### What you need to do
For the entries that follow, count the lines containing the string "computer" and write only the number.

### Data supplied
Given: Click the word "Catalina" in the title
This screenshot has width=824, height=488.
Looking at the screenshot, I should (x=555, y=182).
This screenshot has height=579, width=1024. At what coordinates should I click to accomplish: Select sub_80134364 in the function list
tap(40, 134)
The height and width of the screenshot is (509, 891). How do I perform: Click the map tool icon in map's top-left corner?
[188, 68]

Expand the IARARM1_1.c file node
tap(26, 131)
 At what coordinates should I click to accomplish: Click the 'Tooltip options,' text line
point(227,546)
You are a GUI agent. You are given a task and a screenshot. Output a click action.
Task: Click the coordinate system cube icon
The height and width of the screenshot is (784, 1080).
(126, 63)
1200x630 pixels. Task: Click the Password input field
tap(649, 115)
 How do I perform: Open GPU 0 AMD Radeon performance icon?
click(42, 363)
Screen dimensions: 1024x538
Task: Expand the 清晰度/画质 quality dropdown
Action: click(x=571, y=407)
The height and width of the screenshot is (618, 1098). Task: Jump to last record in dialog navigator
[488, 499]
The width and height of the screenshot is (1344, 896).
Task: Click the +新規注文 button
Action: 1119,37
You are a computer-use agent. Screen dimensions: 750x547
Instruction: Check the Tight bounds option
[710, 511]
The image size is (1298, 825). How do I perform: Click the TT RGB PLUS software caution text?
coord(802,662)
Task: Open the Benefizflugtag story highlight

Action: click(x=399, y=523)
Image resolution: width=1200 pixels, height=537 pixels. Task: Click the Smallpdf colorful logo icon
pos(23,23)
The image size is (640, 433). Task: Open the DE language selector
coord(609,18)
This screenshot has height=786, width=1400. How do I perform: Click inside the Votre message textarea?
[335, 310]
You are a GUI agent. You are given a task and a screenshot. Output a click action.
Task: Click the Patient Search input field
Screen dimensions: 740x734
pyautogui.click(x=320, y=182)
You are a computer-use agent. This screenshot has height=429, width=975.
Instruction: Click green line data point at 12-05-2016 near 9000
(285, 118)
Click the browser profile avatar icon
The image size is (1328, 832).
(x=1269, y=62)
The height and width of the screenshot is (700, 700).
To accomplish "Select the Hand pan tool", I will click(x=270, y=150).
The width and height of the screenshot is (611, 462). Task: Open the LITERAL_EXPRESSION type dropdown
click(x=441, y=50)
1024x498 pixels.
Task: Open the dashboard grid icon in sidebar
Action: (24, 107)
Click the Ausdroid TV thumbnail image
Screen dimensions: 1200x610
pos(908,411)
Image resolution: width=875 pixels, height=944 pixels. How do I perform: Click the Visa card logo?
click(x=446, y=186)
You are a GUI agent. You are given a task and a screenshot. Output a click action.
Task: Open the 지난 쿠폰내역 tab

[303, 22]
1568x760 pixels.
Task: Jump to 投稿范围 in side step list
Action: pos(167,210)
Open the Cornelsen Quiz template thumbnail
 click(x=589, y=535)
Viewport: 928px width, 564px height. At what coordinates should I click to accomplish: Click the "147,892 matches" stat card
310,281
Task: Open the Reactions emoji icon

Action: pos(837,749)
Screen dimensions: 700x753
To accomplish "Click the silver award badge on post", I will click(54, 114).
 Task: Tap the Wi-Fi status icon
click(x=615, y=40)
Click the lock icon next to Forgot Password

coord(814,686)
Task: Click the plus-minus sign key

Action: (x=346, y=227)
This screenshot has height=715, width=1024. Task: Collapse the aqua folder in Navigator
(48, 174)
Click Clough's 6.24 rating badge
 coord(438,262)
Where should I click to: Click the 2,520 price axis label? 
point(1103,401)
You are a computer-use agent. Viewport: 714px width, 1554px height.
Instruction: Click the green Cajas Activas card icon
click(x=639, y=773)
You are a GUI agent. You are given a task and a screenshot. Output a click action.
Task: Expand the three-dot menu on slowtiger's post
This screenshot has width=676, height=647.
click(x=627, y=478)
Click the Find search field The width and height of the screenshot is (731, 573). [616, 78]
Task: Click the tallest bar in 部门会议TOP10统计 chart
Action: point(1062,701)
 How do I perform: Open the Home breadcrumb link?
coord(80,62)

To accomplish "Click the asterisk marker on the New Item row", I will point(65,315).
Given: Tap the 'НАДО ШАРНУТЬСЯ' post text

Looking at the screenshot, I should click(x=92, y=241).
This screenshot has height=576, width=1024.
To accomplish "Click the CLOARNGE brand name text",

### Response
3